### WHAT TO PRODUCE
What you give back should be exactly the lines from the one with "The width and" through the end of the data, without the pictures.
+++
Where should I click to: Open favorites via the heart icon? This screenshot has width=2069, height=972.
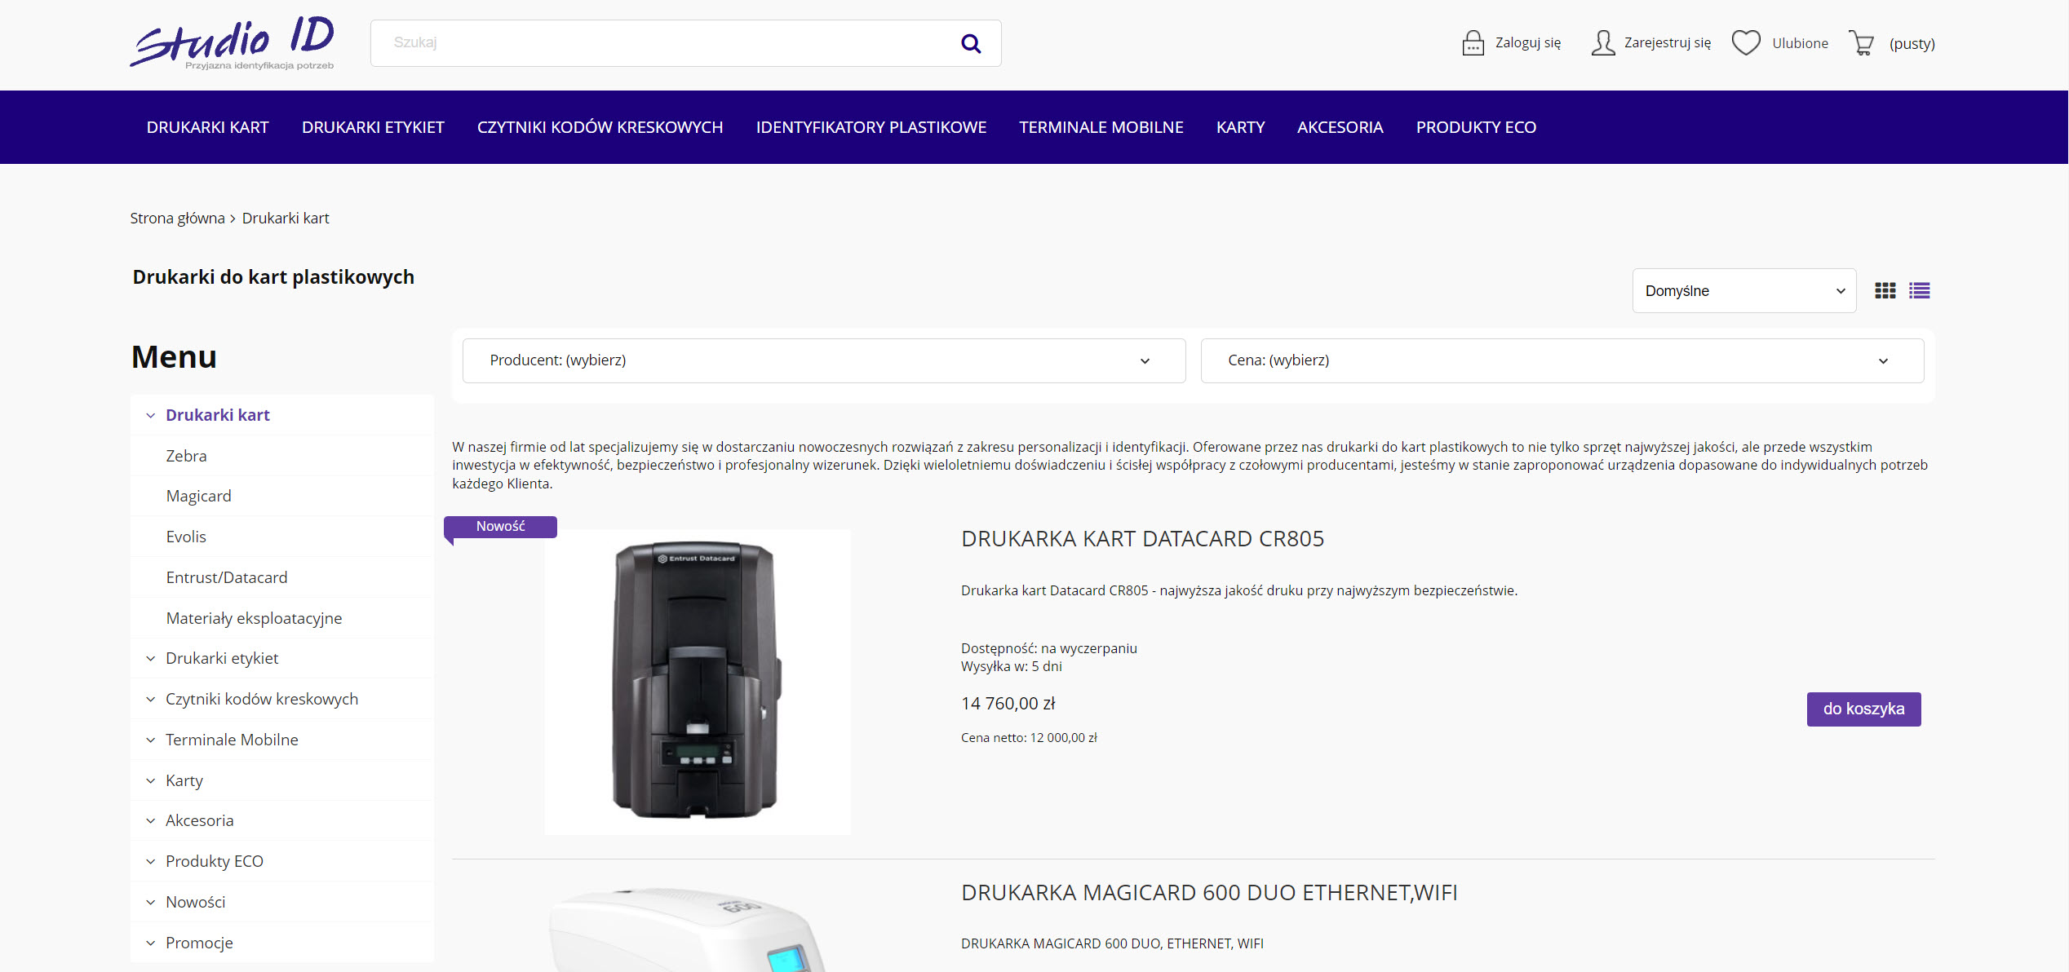(x=1745, y=42)
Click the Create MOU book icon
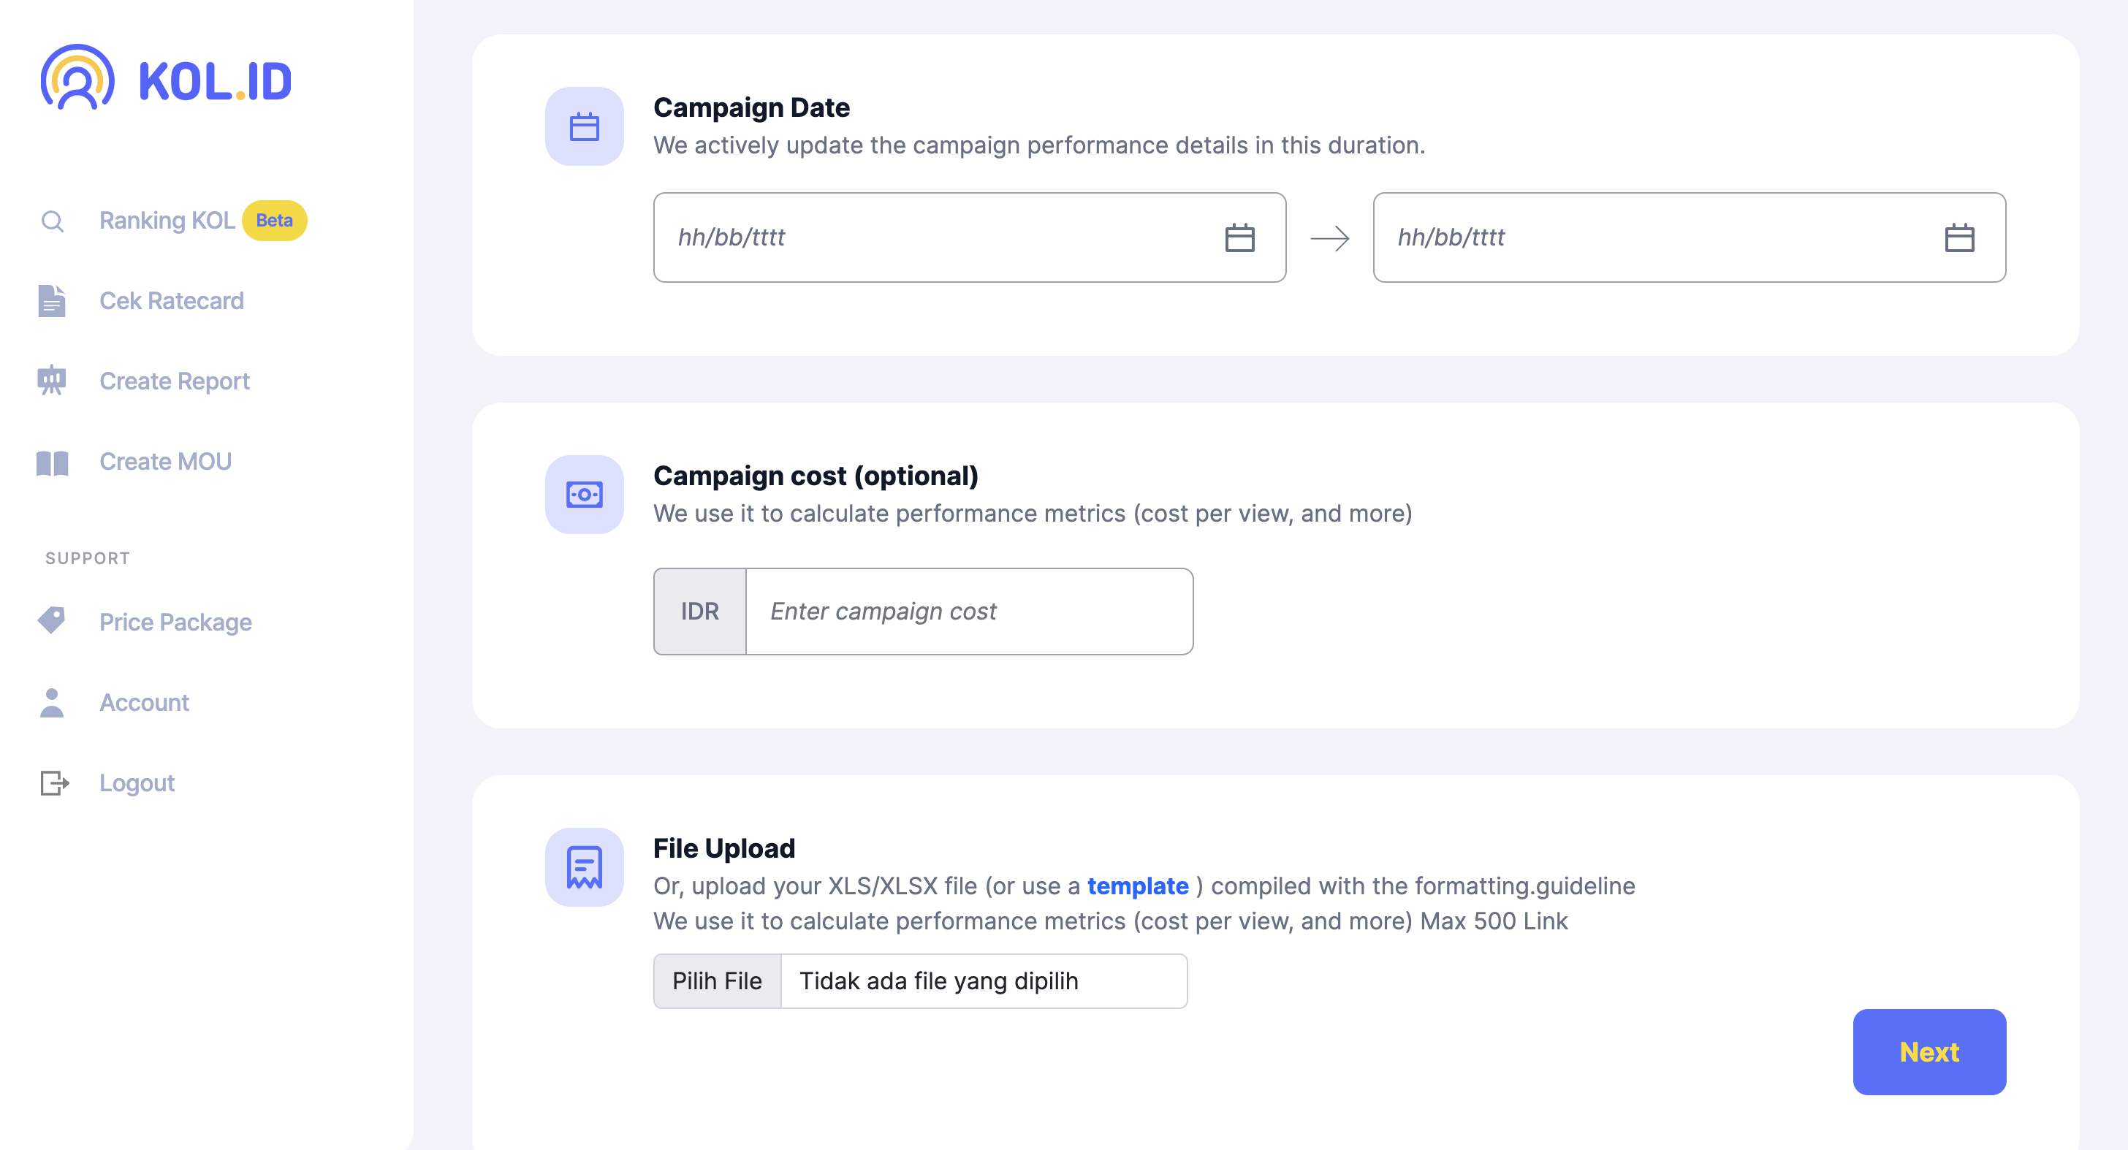 tap(51, 462)
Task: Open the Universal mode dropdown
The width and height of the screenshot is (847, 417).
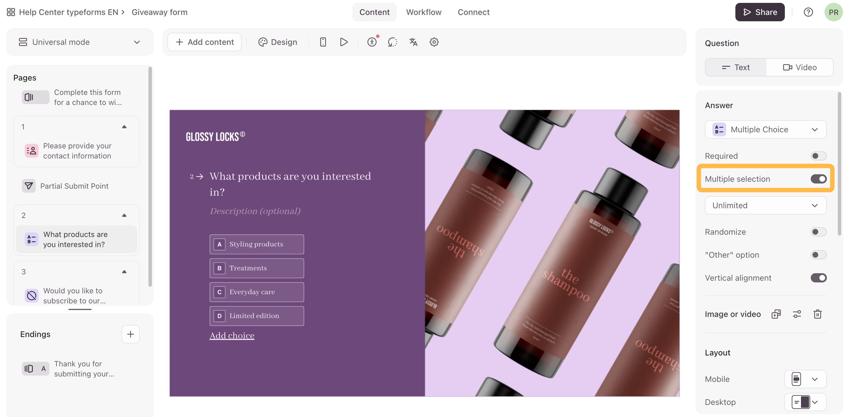Action: 80,42
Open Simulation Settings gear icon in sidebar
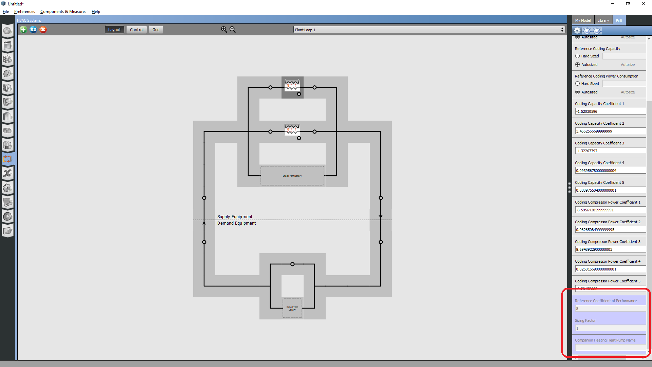 (7, 188)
+++
### EXPECTED ANSWER
The width and height of the screenshot is (847, 417).
Action: 80,42
Open Simulation Settings gear icon in sidebar
 (7, 188)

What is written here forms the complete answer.